Numerical Simulation of Sediment Distribution in Vortex Settling Basin

Document Type : Research Paper


1 Department of Irrigation and Reclamation Engineering, College of Agriculture and Natural Resources, University of Tehran, Karaj, Iran

2 Department of Water Science and Engineering, Faculty of Agriculture, Ferdowsi University of Mashhad, Mashhad, Iran


One of the main challenges associated with the development of irrigation systems and other water distribution systems is the sediment removal from the inlet channel. Vortex settling basin (VSB) is one of the types of sediment extractors with small size and high efficiency which removes the sediments using the vortices of the flow. Studies on the proper design of VSBs are generally based on experimental and physical models which are highly costly and time-consuming. In this study, SSIIM model was evaluated for the simulation of flow field and sediment distribution in a VSB and the results were compared with experimental measurements.
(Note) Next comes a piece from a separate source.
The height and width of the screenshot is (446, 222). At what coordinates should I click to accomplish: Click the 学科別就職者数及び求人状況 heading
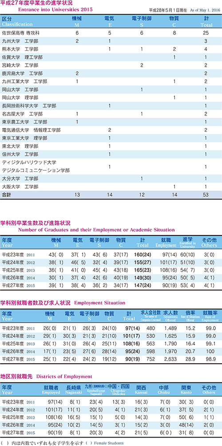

After ensuring the relative agreement of the model results with experimental measurements, the effect of different design parameters such as inlet sediment size, bottom outlet discharge ratio, and bed level difference between inlet and outlet channels were investigated. The results showed that among the design parameters, trap efficiency of the VSB is more sensitive to the sediment size. By increasing the bottom discharge ratio, the efficiency increases, but this increase in the efficiency barely exceed 4 % for bottom discharge ratios higher than 10 %. In addition, increasing the bed elevation difference between the inlet and outlet channels can increase the efficiency up to 18 % for fine-grained sediments, while this increase is less than 10 % for coarse-grained sediments.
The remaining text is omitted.